◆ **Required action**
Although the records contain pictures, only their text should be reproduced, exactly as written.

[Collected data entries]
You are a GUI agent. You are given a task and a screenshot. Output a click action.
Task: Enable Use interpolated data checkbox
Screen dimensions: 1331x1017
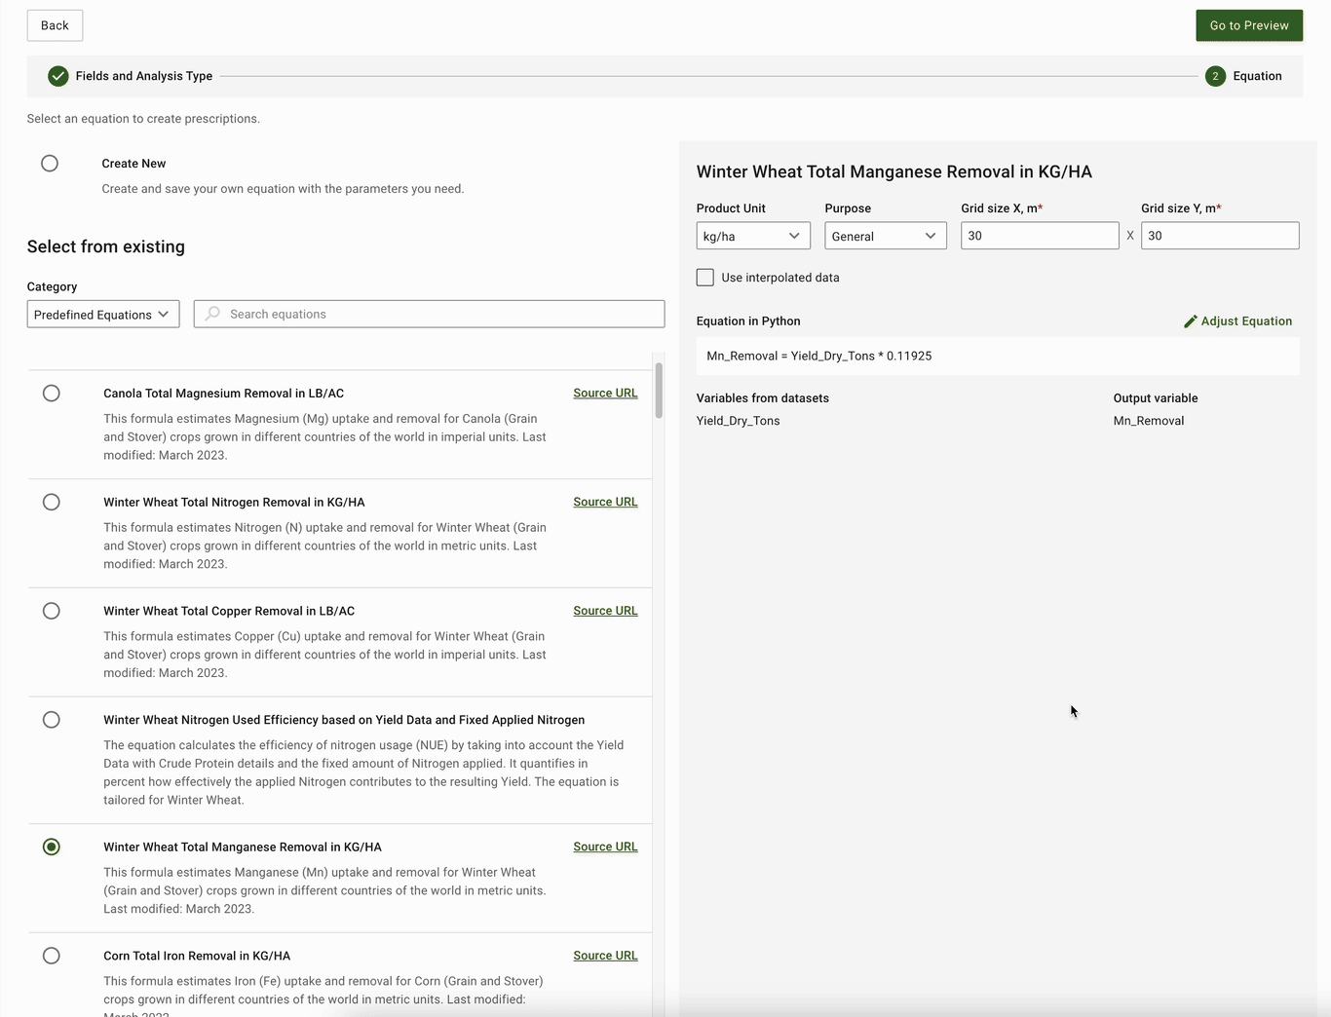pyautogui.click(x=705, y=278)
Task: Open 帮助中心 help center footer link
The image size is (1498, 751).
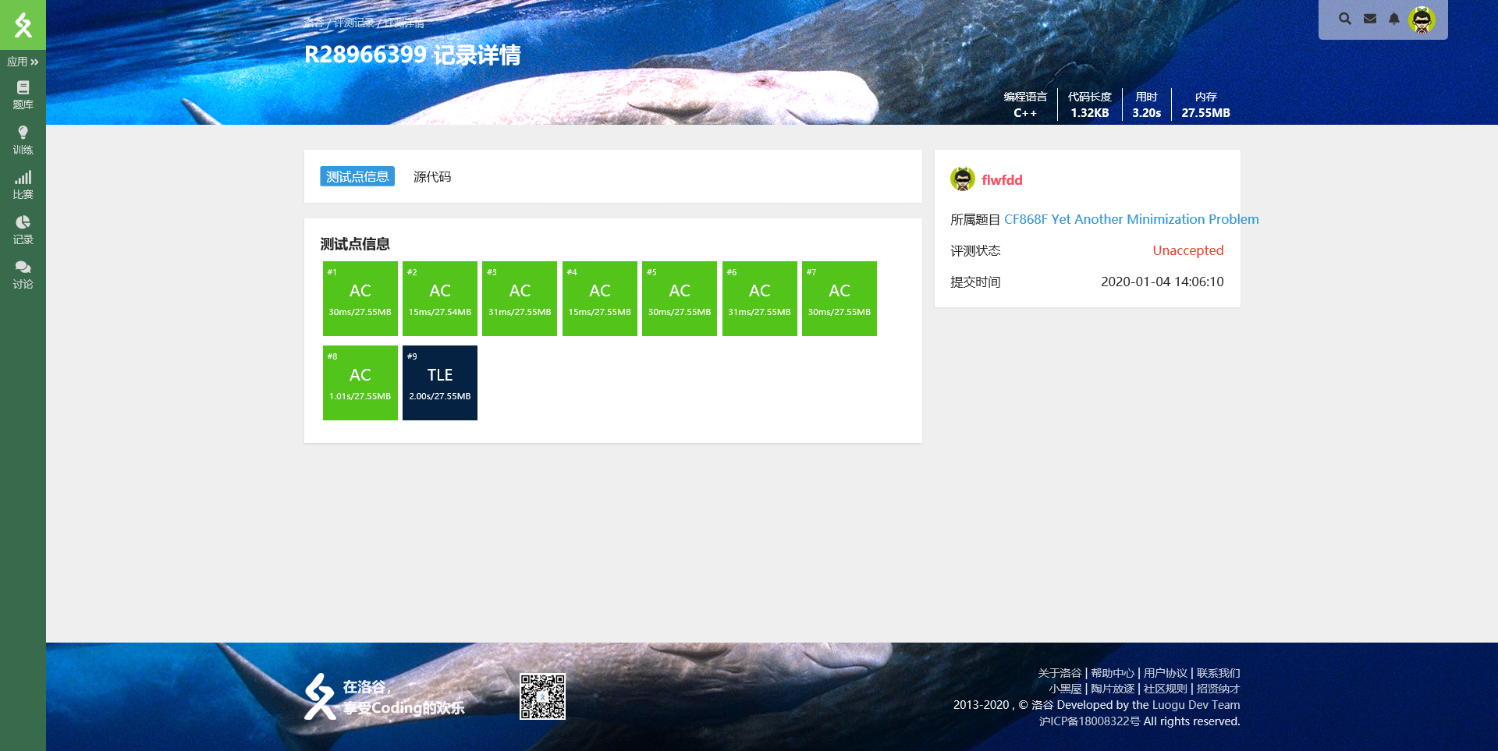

◆ **Result below**
You are a GUI agent. You are given a task and a screenshot. Output a click action.
Task: Enable Use interpolated data checkbox
Screen dimensions: 1331x1017
pyautogui.click(x=705, y=278)
Task: Open 帮助中心 help center footer link
The image size is (1498, 751).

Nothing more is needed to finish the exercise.